▸ Aim of the exercise
Output nothing but the lines from the beginning of the listing below through the line containing "steve@stevescherner.com (77, 987)", exactly as they stand, without pictures.
[Opening Task data section]
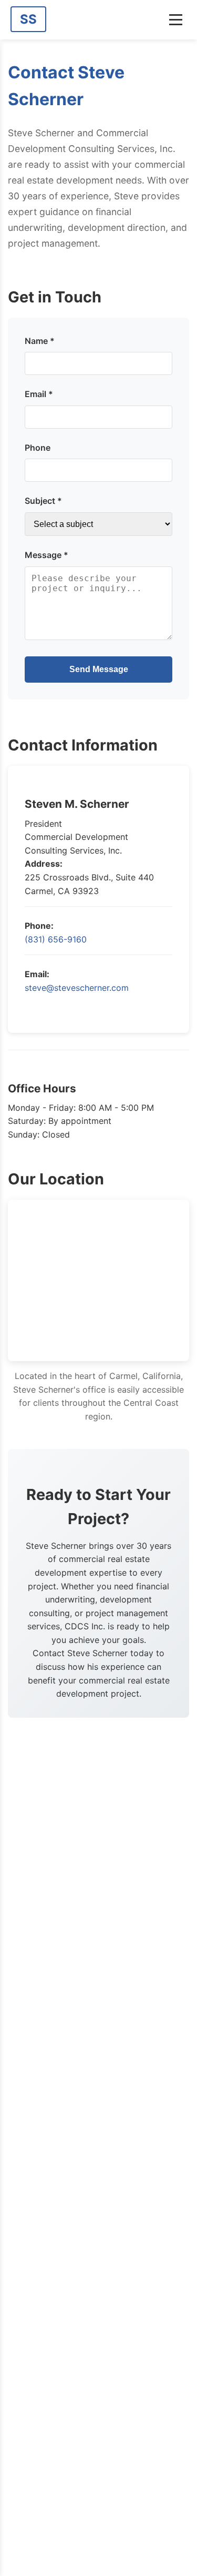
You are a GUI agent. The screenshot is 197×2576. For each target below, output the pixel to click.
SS (28, 19)
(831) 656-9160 (56, 939)
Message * (46, 555)
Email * (39, 394)
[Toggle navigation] (175, 19)
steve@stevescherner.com (77, 987)
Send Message (98, 669)
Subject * (43, 500)
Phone (37, 447)
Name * (40, 341)
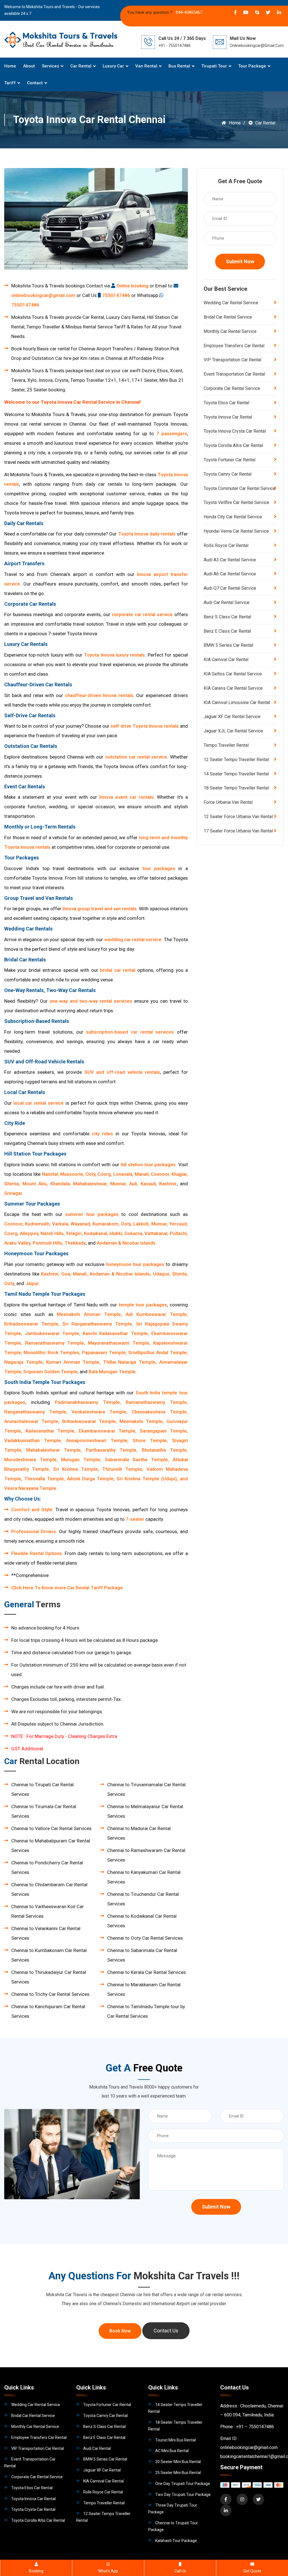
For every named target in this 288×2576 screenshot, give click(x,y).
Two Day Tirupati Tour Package (183, 2494)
[Closing Task data section]
▸ Expected answer
You are a GUI agent. The screenshot is 197×2576. For each target below, output the pixel to click.
SS (28, 19)
(831) 656-9160 (56, 939)
Message * (46, 555)
Email * (39, 394)
[Toggle navigation] (175, 19)
steve@stevescherner.com (77, 987)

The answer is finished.